E.J. Montini and the mothers who make us cry

November 7, 2011

Woke up to a light drizzle. Really coming down now (12:12 p.m.) Our tenth annual Best of the West Source Book goes out the door this afternoon. Actually, it goes over the airways, into the cloud, landing at RR Donnelly near Kansas City some time later. Lots of tweaking this morning on the cover. Back and forth with Dan The Man Harshberger via email, phone and pdfs.

Yesterday, the Arizona Republic did a tribute to columnist E.J. Montini and the fact that he has been writing columns for the past 25 years. They ran a couple excerpts of his most beloved columns and this one, got to me (even though I read it the first time he printed it and knew what was coming):

"For a while after I started first grade, I'd rush outside every day when the bell rang for morning recess and stare up at [a staircase of 200 steps near the school]. About halfway down, sitting on a landing like the only person in an empty stadium, was my mother. It was part of a deal we'd made.

"I didn't like being in grade school, or being away from our neighborhood, or being away from her, so my mother came up with a plan.

"Each morning, only a few hours after I'd left for school. she'd stop whatever she was doing and walk from our house to the steps. She promised to be there, about halfway down, when I got out for recess.

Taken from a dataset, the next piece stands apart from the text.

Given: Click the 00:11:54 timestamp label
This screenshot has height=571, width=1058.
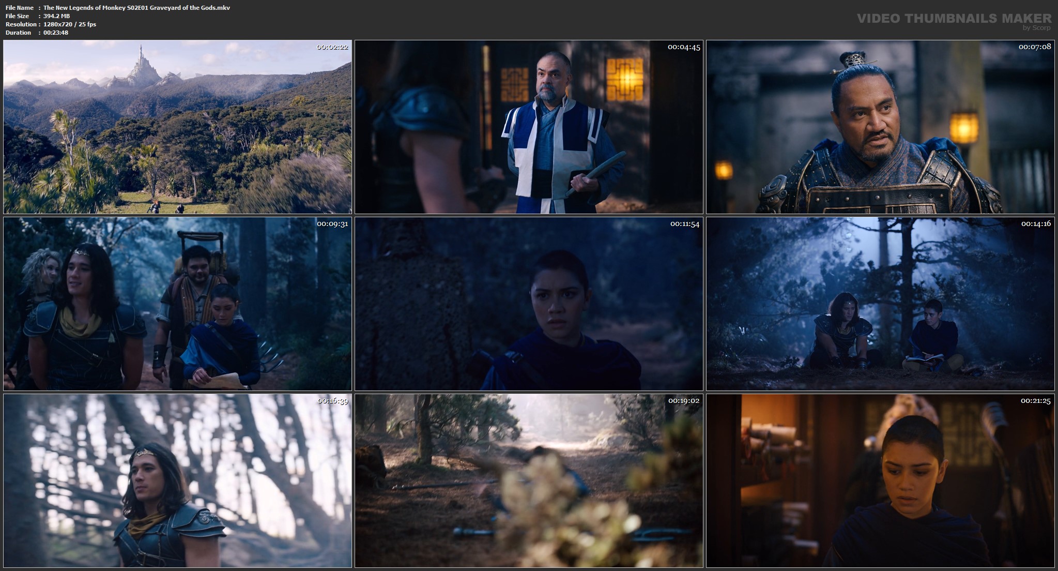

"'I'll see you and you'll see me and we'll both feel better,' she said.

"I'd shove my way onto the playground at the first chime of the recess bell, and look up. And there she'd be.

"At first, I spent most the play period waving at her and watching her wave back. After a week or two, I'd wave only few times before running off with friends, checking every once in a while to make sure she was still there. She always was.

"Then, one day, I didn't look up.

"I have no memory of that day. She couldn't forget it. It's what kids do, she said. They grow up. They move from one phase to the next. They make you happy and sad at the same time.

"I didn't understand it before I had children of my own. Now, I do."

—E.J. Montini

That damn mother made me cry. Full disclosure: I'm 64 and riddled with estrogen. And, by mother, I mean Ed Montini, the bastard!

"It is a wise man who knows where courage ends and stupidity begins."